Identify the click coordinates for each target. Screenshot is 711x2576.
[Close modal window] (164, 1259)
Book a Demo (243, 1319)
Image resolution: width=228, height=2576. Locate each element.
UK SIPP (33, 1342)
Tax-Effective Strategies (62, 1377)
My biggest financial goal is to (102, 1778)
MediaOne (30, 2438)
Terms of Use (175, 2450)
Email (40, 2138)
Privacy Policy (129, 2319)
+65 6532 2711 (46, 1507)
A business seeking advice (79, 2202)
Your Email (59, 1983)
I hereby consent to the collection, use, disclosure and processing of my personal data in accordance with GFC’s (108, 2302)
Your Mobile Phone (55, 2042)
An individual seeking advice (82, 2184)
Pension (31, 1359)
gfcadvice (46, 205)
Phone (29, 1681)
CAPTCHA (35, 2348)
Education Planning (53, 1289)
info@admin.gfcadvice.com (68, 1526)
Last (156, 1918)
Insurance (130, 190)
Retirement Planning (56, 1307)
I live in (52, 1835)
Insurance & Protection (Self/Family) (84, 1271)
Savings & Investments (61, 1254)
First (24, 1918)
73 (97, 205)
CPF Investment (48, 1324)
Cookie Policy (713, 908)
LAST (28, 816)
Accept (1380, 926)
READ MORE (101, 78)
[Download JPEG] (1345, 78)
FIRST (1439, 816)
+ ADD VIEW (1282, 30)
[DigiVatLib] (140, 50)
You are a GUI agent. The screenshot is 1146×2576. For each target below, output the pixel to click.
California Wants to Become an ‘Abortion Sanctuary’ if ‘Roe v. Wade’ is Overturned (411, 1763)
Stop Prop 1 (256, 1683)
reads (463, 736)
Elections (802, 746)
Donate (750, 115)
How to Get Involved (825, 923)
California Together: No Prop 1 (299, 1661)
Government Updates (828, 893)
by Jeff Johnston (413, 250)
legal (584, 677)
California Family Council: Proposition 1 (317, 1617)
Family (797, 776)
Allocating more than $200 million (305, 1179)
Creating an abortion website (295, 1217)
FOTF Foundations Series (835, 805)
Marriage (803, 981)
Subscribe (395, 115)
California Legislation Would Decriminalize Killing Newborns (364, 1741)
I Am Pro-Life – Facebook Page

- - - - -

→ **Problem to solve**:
Retype the first line of the entries and every line after it, please, through the line that contains "I hereby consent". Add nothing.

→ **Expected answer**:
Identify the click coordinates for each target. Screenshot is 711x2576.
[Close modal window] (164, 1259)
Book a Demo (243, 1319)
Image resolution: width=228, height=2576. Locate each element.
UK SIPP (33, 1342)
Tax-Effective Strategies (62, 1377)
My biggest financial goal is to (102, 1778)
MediaOne (30, 2438)
Terms of Use (175, 2450)
Email (40, 2138)
Privacy Policy (129, 2319)
+65 6532 2711 (46, 1507)
A business seeking advice (79, 2202)
Your Email (59, 1983)
I hereby consent to the collection, use, disclosure and processing of my personal data in accordance with GFC’s (108, 2302)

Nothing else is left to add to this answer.